1 1/2 pounds dried pinto beans
2 beef short ribs
1 bell pepper
1 stalk celery
1 anaheim chile
1 white onion
1 link andouille sausage
2 strips bacon (finely chopped)
1 tablespoon paprika
1/4 teaspoon ground thyme (I usually use dried thyme leaves, but this is what I had on hand)
1 teaspoon mexican oregano
1/2 teaspoon white pepper
2 teaspoons chimayo blend chile (more on this later)
1/2 teaspoon black pepper
1/2 cup red wine
7 cloves garlic-minced
2 tablespoons beef base
2 teaspoons cumin
1 can Rotel
1 tablespoon vegetable oil
Sort and soak beans in water the night before. Rinse thoroughly before you are ready to cook.
Chop all vegetables and set aside.
Measure seasonings. (paprika, thyme, oregano, white pepper, chimayo blend chile, and black pepper. (I purchased this Chimayo blend chile online from New Mexico. They are known for their Hatch chiles and I want to do everything possible to make my beans taste great. I’m merely sharing where I bought my chile powder because I like the product. If you want to use something better than McCormick, that is one place to look. By the way, I use many different McCormick products. They’re great. When you find something even better, you need to snatch that opportunity.) Save the cumin until later as cooking it too long can make it bitter. Add seasonings to a bowl for a later step.
Preheat pot.
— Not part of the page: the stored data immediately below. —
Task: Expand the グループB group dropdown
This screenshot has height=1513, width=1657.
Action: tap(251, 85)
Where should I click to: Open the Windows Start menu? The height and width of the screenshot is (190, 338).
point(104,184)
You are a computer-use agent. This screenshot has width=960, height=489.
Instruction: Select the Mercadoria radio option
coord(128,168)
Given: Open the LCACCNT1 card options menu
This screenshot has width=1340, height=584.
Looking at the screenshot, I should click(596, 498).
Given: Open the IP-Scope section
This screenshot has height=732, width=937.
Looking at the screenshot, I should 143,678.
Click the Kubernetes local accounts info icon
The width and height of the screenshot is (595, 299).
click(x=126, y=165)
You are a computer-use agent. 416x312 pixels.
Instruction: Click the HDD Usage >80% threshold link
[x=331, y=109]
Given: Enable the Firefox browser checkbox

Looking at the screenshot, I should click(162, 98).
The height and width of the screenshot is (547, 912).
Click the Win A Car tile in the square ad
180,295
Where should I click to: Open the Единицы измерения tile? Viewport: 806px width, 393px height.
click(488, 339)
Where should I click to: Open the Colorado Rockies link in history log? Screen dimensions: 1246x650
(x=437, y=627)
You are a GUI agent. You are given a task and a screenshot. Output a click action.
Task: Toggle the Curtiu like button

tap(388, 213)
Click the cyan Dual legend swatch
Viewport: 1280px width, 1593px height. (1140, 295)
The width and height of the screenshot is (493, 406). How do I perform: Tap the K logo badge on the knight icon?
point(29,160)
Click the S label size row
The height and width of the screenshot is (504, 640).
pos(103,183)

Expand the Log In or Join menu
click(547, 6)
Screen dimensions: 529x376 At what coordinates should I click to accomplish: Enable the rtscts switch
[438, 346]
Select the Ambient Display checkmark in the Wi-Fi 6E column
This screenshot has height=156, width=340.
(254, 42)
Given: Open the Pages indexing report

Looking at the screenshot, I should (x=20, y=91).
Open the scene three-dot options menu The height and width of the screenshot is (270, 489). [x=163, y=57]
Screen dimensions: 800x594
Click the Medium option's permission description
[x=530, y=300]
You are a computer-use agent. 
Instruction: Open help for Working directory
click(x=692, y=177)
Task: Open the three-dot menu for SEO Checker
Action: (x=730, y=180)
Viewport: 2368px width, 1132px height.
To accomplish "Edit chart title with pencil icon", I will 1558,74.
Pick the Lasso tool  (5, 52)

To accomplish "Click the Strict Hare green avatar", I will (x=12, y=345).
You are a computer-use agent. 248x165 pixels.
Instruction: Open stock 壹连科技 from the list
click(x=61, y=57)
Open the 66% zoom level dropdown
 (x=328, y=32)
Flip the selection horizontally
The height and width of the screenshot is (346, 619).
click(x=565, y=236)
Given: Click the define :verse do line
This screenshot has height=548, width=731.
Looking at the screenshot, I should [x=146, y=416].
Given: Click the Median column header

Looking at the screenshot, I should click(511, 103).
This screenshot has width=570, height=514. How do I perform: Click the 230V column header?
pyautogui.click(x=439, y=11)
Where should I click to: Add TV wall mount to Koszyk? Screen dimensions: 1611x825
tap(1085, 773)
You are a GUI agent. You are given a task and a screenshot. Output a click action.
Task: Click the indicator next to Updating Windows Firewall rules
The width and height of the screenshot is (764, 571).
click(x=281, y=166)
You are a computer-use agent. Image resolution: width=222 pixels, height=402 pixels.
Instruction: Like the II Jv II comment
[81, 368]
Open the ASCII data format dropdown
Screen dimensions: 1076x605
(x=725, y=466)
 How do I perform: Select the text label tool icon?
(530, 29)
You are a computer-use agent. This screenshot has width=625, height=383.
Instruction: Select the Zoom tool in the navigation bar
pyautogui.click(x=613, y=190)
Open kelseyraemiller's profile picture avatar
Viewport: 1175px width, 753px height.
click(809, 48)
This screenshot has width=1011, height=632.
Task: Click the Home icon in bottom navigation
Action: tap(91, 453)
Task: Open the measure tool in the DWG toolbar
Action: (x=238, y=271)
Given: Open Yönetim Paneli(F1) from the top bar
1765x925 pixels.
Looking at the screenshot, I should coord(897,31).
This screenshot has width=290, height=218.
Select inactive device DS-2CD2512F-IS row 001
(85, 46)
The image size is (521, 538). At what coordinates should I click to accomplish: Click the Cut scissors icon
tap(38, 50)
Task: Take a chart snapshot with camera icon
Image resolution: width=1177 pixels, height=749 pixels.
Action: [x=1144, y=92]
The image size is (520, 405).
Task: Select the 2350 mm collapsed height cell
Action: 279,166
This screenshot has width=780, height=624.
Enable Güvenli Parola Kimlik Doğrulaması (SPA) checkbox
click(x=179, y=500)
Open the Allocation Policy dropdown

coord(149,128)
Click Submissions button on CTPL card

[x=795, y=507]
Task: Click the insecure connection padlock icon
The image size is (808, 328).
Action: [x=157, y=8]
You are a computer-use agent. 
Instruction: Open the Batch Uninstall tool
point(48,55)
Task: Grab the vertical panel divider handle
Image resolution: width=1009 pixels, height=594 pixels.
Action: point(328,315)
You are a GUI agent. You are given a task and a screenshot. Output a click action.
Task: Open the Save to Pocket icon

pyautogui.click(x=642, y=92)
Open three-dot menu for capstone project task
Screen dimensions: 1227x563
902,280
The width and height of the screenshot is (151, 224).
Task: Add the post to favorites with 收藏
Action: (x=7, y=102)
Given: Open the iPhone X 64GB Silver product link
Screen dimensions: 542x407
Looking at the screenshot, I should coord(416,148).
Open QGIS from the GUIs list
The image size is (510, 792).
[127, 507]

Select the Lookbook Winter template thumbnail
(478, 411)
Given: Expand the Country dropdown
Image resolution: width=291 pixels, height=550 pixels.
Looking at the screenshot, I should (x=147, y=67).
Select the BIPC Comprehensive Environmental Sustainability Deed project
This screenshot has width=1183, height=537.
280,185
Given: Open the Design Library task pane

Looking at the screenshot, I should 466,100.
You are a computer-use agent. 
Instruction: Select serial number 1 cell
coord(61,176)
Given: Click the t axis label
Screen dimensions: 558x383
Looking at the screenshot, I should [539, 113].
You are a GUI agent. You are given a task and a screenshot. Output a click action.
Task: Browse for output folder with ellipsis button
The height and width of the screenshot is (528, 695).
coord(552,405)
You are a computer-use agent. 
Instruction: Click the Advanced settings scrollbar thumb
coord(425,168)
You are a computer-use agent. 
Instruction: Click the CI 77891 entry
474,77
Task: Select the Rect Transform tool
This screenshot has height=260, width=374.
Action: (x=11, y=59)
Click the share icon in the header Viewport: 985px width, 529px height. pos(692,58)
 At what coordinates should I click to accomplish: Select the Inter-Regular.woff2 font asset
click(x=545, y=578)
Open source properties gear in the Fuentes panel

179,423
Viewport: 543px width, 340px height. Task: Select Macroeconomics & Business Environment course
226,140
I use a cast iron dutch oven for my beans and it has served me well. Once heated, add a tablespoon of vegetable oil. Salt and pepper beef short ribs and brown. Remember the Maillard reaction I described in my jambalaya recipe? This is important for flavorful beans. Typically, the meat will initially stick to the bottom of the pan. After it has formed that crust, or scab, the meat will release. At that point, you can turn the meat to brown the other sides. If you are really patient, you can brown the edges with the aid of tongs.
Remove the ribs and set aside. Hopefully, you have prechopped the andouille. I prefer Manda, but Savoie’s is a good choice. Cut it lengthwise. Then cut the two halves lengthwise again. Now you can dice it up into small triangle-ish pieces. Add the andouille and finely chopped bacon to brown.
At this point, add chopped vegetables and cook to soften. Once the vegetables are about halfway done, add the garlic and short ribs. You don’t want to add the garlic too soon or it could turn bitter. All vegetables will be ready for the next stage once the onion is translucent.
Add 1/2 cup red wine (I had some Bordeaux on hand). I don’t drink, but I often cook with alcohol. Never use cooking wine. It is inferior. I don’t know how to judge wines, but I figure a $10-$15 wine will work nicely). Deglaze pot with wine and add in beans, spice blend, and Rotel. Fill pot with water and simmer slowly for about an hour.
At this point, you can add cumin. (I actually have a spice blend that I got in Honduras. I know the main ingredient is cumin, but I have not identified the others. For all I know it’s ground coca leaves.) You also want to add the beef base. I’ve used both the powdered and pudding-like base. I like the latter one better, but the former is easier to store and doesn’t take up valuable refrigerator space.
This is a good time to remove the beef ribs to cool. Once cooled, dice up what little meat is there and reintroduce to the bean pot.
Simmer around another 1/2 hour to an hour and you have an incredible pot of beans.
These beans go terrific with flour tortillas or buttery cornbread.
This is my recipe that I finally wrote down to minimize variation. Feel free to share it, but please credit me accordingly. Also, if you have a better recipe, I’ll be glad to try it out.